"Treating schizophrenia with an older, cheaper drug, rather than with heavily promoted newer medications, reduces the cost by as much as 30 percent with no apparent difference in safety and effectiveness, according to the first study to examine the economic implications of antipsychotic drug prescribing practices in the United States."
A recent study in the American Journal of Psychiatry found that perphenazine was notably less expensive than atypical antipsychotics.
"Earlier research had shown that the older drug was as safe and effective as the newer medications. But experts cautioned against assuming that the cheaper drug would be as cost-effective once hospitalizations, side effects and quality-of-life issues were taken into account.The new study, published today in the American Journal of Psychiatry, concluded that when those factors were included, monthly costs per patient were $300 to $600 lower with the drug perphenazine, which is no longer under patent."

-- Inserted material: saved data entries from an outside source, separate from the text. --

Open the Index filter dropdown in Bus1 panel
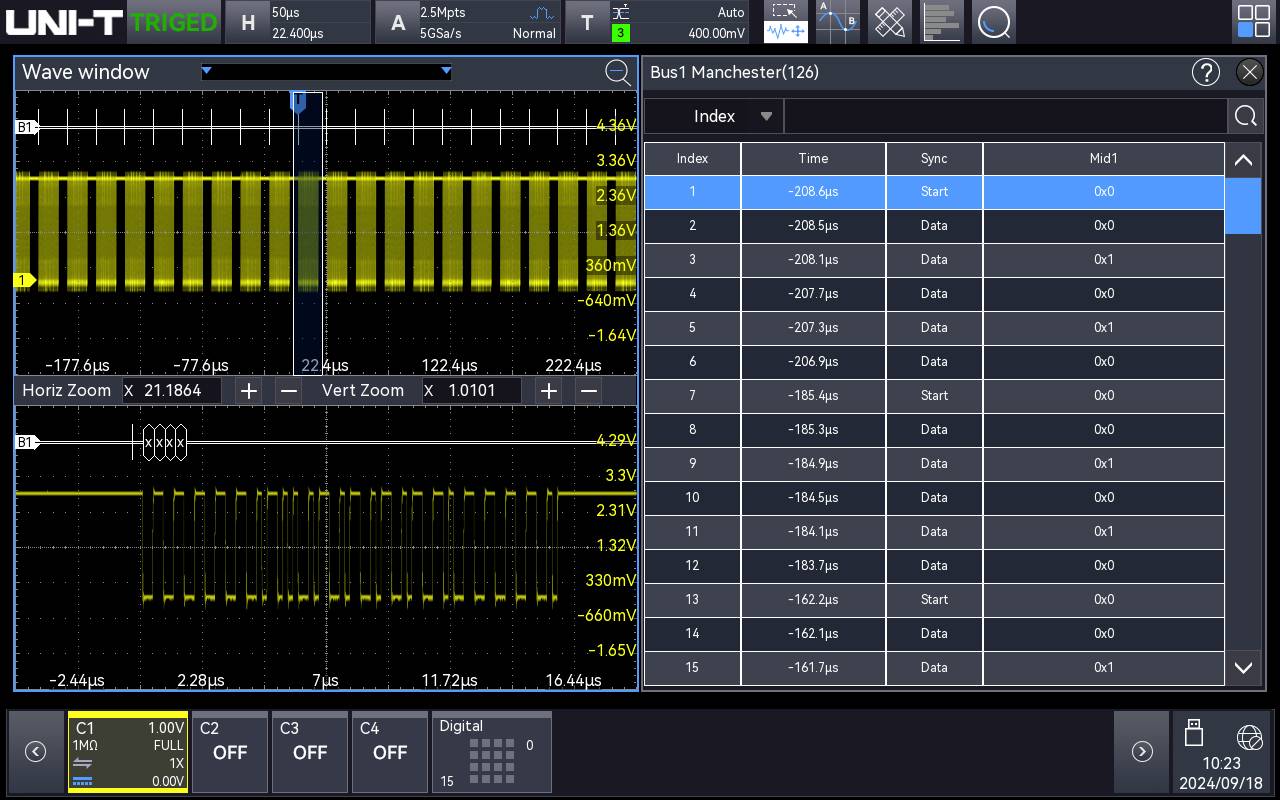Viewport: 1280px width, 800px height. tap(713, 115)
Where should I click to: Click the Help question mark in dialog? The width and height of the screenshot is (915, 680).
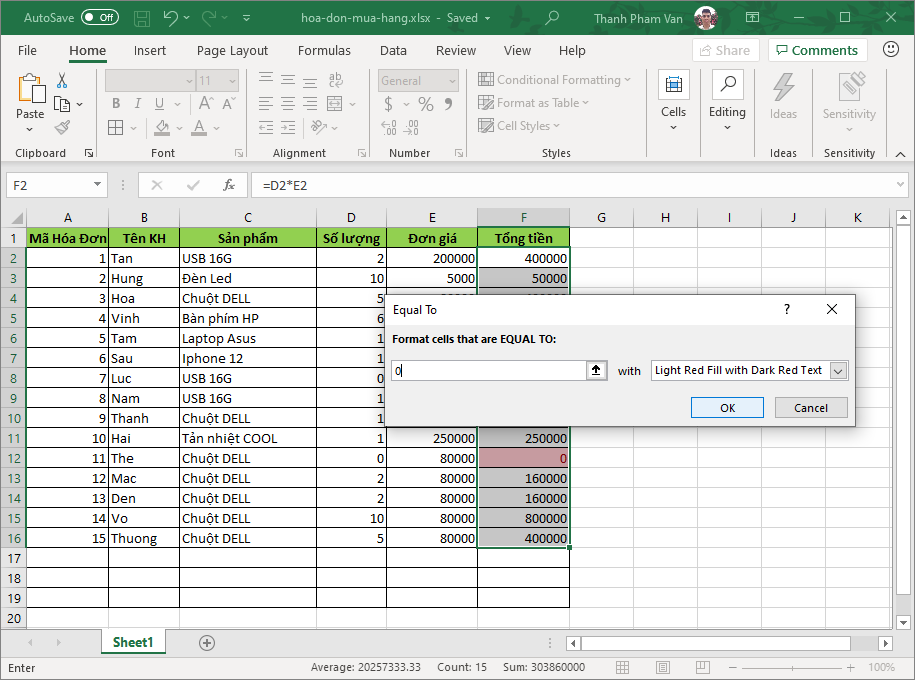pyautogui.click(x=786, y=310)
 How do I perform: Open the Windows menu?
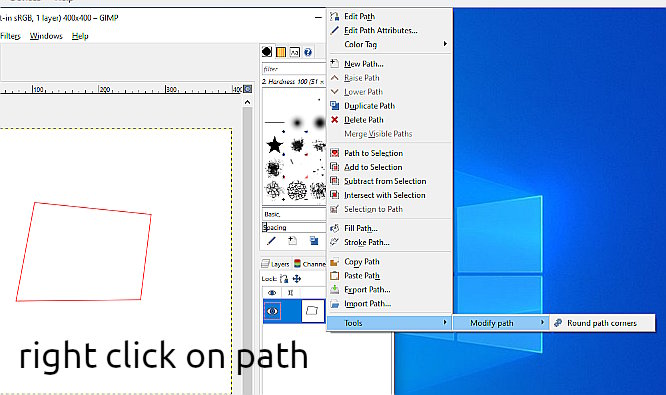pyautogui.click(x=46, y=36)
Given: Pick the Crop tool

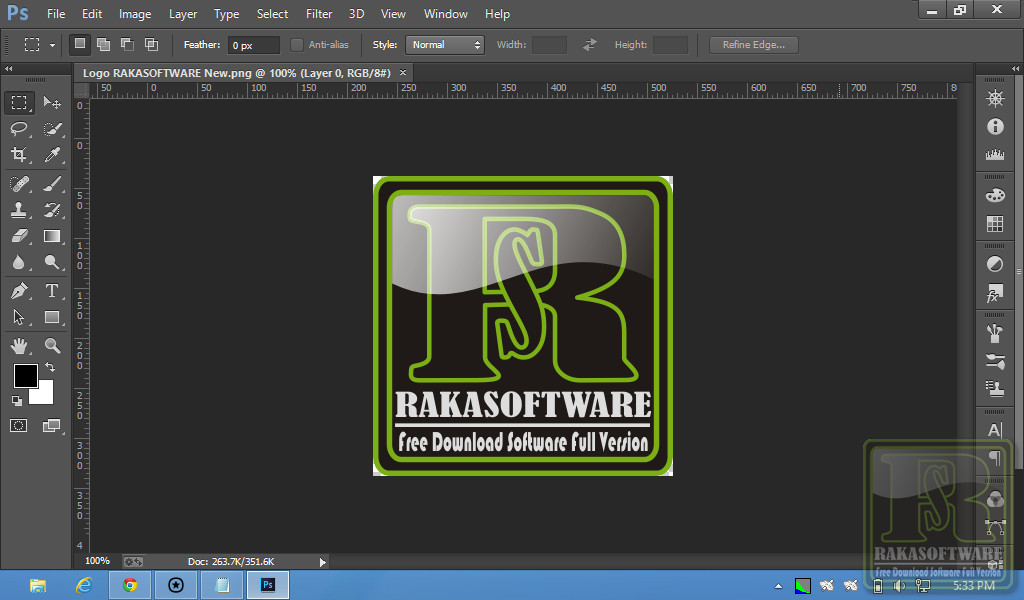Looking at the screenshot, I should click(19, 155).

"In an indication of the widespread unease in the psychiatric establishment over the results, one senior doctor who helped conduct the study but not the cost-effectiveness assessment said the new finding faced stiff headwinds before it was published, and was subjected to an extraordinary level of review.
"You are saying perphenazine is $500 cheaper," said the doctor, who spoke on condition of anonymity because of the sensitivity of the issue , to explain why many psychiatrists weighing the study seemed aghast. "Now the physicians feel defensive, because people will ask, 'Why are you charging the patient and insurance company $500 more when the drugs don't give you anything more?' "
I'll join many others, including the study authors, who have stated that this doesn't mean everyone should switch from atypical antipsychotics to older antipsychotic meds. Treatment should of course be flexible and vary by patient response. But this along with a slew of other findings (like this, this, this, and this) indicate rather clearly that the medication algorithm should not necessarily start with prescribing an atypical antipsychotic medication. If we know one set of drugs is generally as safe (or in this case, as unsafe), as effective, and much less expensive than another class of drugs, the implications should be pretty clear, right?
I hope to hear more about the extraordinary review process to which this article was subjected. Of course, had the results favored the newer meds, there would have been standard or minimal review.